In [1]:
!pip install webdriver-manager

Collecting webdriver-manager
  Downloading webdriver_manager-4.0.2-py2.py3-none-any.whl.metadata (12 kB)
Collecting python-dotenv (from webdriver-manager)
  Downloading python_dotenv-1.1.0-py3-none-any.whl.metadata (24 kB)
Downloading webdriver_manager-4.0.2-py2.py3-none-any.whl (27 kB)
Downloading python_dotenv-1.1.0-py3-none-any.whl (20 kB)
Installing collected packages: python-dotenv, webdriver-manager
Successfully installed python-dotenv-1.1.0 webdriver-manager-4.0.2


In [3]:
# -----------------------------------------------------------------------------
# Interactive Web Crawler & Retrieval-Augmented Generation (RAG) Exercise (Selenium Version)
# -----------------------------------------------------------------------------

from selenium import webdriver
from selenium.webdriver.chrome.service import Service
from selenium.webdriver.chrome.options import Options
from selenium.webdriver.common.by import By
from webdriver_manager.chrome import ChromeDriverManager

from transformers import pipeline
import nltk
import time

# Download tokenizer
nltk.download('punkt')

def setup_driver():
    chrome_options = Options()
    chrome_options.add_argument("--headless")  # Remove this if you want to see the browser
    chrome_options.add_argument("--no-sandbox")
    chrome_options.add_argument("--disable-dev-shm-usage")
    
    # Automatically downloads the correct version of chromedriver
    driver = webdriver.Chrome(service=Service(ChromeDriverManager().install()), options=chrome_options)
    return driver
    
def extract_element_text(driver, tag, class_name):
    """
    Extract the text of an element with the given tag and class using Selenium.

    Parameters:
        driver (webdriver): The Selenium WebDriver instance.
        tag (str): The HTML tag to look for (e.g., "span", "div").
        class_name (str): The class name to match.

    Returns:
        str or None: Extracted text content if found, otherwise None.
    """
    try:
        if class_name:
            element = driver.find_element(By.CSS_SELECTOR, f"{tag}.{class_name}")
        else:
            element = driver.find_element(By.TAG_NAME, tag)
        return element.text.strip()
    except NoSuchElementException:
        return None

def generate_text_with_model(input_text, model_name="gpt2", max_new_tokens=20):
    """Generate text using a pre-trained model."""
    generator = pipeline('text-generation', model=model_name)
    generated = generator(input_text, max_new_tokens=max_new_tokens, num_return_sequences=1)
    return generated[0]['generated_text']
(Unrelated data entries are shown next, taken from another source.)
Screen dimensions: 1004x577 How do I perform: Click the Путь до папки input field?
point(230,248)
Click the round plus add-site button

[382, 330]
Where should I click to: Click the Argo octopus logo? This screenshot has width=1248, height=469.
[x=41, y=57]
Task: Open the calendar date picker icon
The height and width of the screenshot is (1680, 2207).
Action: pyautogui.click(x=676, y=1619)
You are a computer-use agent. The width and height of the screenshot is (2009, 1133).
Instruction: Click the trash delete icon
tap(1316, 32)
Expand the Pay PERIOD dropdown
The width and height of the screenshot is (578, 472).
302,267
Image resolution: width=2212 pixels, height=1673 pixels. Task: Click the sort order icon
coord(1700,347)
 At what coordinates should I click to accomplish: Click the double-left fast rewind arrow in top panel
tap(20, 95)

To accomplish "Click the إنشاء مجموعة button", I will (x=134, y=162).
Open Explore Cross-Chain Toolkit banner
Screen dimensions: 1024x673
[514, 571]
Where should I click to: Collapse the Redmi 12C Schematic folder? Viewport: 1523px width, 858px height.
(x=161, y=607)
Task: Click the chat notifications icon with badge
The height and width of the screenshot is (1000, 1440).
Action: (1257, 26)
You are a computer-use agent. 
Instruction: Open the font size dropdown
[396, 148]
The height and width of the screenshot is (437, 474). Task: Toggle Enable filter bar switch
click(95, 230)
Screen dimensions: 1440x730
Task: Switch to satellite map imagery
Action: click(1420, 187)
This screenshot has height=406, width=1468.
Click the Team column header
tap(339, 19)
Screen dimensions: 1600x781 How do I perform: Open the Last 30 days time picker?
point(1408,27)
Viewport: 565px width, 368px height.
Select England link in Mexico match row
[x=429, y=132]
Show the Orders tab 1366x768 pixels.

def interactive_exercise():
    """Main interactive routine."""
    print("🔍 Interactive Web Crawler + Text Generator")

    # Step 1: URL Input
    url = input("Enter the URL to scrape: ").strip()

    # Start WebDriver
    driver = setup_driver()
    driver.get(url)

    # Optional: wait for JS-rendered content to load
    time.sleep(3)

    # Step 2: Tag and Class Input
    tag = input("Enter the HTML tag to search for (e.g., 'div', 'span'): ").strip()
    class_name = input("Enter the class name of the element (or leave blank): ").strip()
    class_name = class_name if class_name else None

    # Step 3: Extract Element Text
    extracted_text = extract_element_text(driver, tag, class_name)
    if extracted_text:
        print(f"\n✅ Extracted Text: {extracted_text}")
    else:
        print("❌ Could not find an element with the specified tag and class.")
        driver.quit()
        return

    # Step 4: Use the Extracted Text with a Language Model
    use_generation = input("Would you like to generate additional text? (yes/no): ").strip().lower()
    if use_generation == "yes":
        prompt = f"The extracted information is: '{extracted_text}'. Further details: "
        generated_text = generate_text_with_model(prompt)
        print("\n🤖 Generated Text:")
        print(generated_text)
    else:
        print("👍 Exiting without generating text.")

    driver.quit()

# Run if this script is executed directly
if __name__ == "__main__":
    interactive_exercise()


[nltk_data] Downloading package punkt to
[nltk_data]     /Users/jasmine.frantz/nltk_data...
[nltk_data]   Package punkt is already up-to-date!


🔍 Interactive Web Crawler + Text Generator


Enter the URL to scrape:  https://www.xe.com/currencycharts/?from=ALL&to=JPY
Enter the HTML tag to search for (e.g., 'div', 'span'):  p
Enter the class name of the element (or leave blank):  sc-b39d611a-0 hjhFZZ


❌ Could not find an element with the specified tag and class.